NICE chief executive Sir Andrew Dillon explains: “From the available evidence and from the testimony of clinicians and patients, families and carers, it is clear that [Soliris] is a significant breakthrough in the management of aHUS.

“The drug is, however, very expensive. In making its decision the independent evaluation committee needed to take into account the total fixed budget for highly specialised services as a whole and how it is allocated.”

NICE’s committee says it felt that the budget impact of recommending Soliris for aHUS in relation to the substantial benefits it offers, would be lower if the potential for dose adjustment and stopping treatment was taken into account.

Therefore, the draft guidance recommends that Soliris should only be funded if important conditions are met.

These include co-ordinating the use of Alexion’s drug through an expert centre and putting in place systems for monitoring how many people are diagnosed with aHUS, how many receive the drug, at what dose and for how long.

This programme also needs to develop protocols for starting and stopping treatment with the drug for clinical reasons, and introduce a research programme to collect data to evaluate when stopping treatment or adjusting the dose of the drug might occur.

- [GIVEN INFORMATION]:
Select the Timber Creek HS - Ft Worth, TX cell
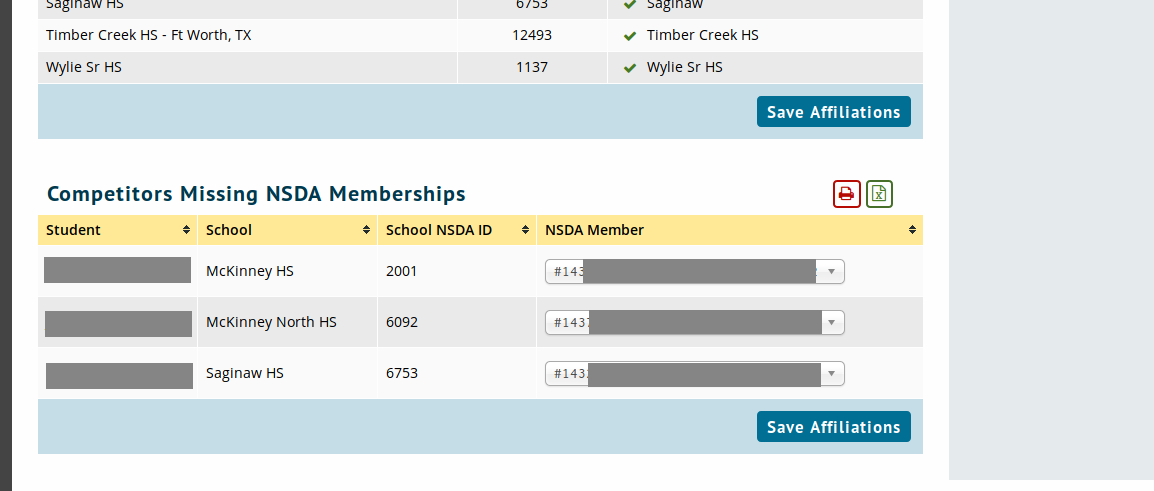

- [WHAT TO DO]: Extend the passage on NICE's draft guidance for Soliris in aHUS, starting after its last sentence about the research programme.

- [RESPONSE BELOW]:
But NICE says more cost savings will still need to be made in the future: “Given that the budget impact of [Soliris] for treating aHUS will be considerable, the draft guidance also recommends that NHS England and the company should consider what opportunities might exist to reduce the overall cost of [Soliris] to the NHS.”

AGNSS

NICE’s new role to assess ultra-rare orphan drugs for use on the NHS started in 2013, when it replaced the Advisory Group for National Specialised Services (AGNSS).

AGNSS had been in place since 2010 but the UK government decided to remove this body and hand over its reins to NICE – a decision questioned by many rare disease patient groups given NICE’s history with rejecting high cost medicines.

Speaking to Pharmafile recently on the topic of its new remit, Professor David Haslam, the chairman of NICE, admits the body is still in a ‘learning mode’ when it comes to just how it should assess these drugs.

Haslam said: “I think we are at the beginning of a really interesting new model that we’re all going to have to develop – that includes industry and regulators as well as NICE – to look at these much smaller patient populations.”

Soliris has been something of a guinea pig for its new role, and NICE has not been able to use its established cost-effectiveness formula QALY (quality-adjusted life years) in the same way as it does with other medicines, as it would never allow a drug that cost £330,000 to be recommended for NHS funding.

So NICE has had to develop a new methodology whilst assessing the medicine, which involved using an updated form of QALY to take into the high costs, but low number of patients, and with the specialised silo budget in place for such medicines.  

Alexion says that under this evolved process, its medicine produced just over 25 additional QALYs per patient compared with standard care.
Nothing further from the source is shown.